Report only how many lines of the records contain the word "computer".

> [DATA UNDER STUDY]

-- Opening Marker --

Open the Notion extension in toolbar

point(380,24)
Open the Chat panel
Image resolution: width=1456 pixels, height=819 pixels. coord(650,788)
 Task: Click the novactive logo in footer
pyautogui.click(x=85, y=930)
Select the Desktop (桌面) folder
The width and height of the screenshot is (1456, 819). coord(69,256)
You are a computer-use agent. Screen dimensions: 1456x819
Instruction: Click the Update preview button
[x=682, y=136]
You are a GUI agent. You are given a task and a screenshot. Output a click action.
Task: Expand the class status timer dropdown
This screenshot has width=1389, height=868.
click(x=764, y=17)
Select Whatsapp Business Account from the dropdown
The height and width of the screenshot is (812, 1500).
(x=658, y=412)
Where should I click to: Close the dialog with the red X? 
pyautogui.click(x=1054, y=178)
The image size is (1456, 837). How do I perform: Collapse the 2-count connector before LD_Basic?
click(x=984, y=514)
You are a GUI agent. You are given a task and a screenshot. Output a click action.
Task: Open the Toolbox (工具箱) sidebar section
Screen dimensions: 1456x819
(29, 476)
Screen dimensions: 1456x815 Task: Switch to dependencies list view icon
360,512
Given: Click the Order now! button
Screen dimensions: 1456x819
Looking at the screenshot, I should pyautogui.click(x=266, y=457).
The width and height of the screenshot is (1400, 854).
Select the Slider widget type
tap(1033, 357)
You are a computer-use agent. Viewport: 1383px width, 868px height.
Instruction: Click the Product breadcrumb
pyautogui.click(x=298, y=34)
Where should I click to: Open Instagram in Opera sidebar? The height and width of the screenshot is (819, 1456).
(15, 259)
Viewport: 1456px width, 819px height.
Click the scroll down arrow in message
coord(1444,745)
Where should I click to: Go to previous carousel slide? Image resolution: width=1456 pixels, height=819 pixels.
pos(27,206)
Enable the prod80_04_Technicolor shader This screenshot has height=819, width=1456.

-- Closing Marker --

> [SOLUTION BELOW] 2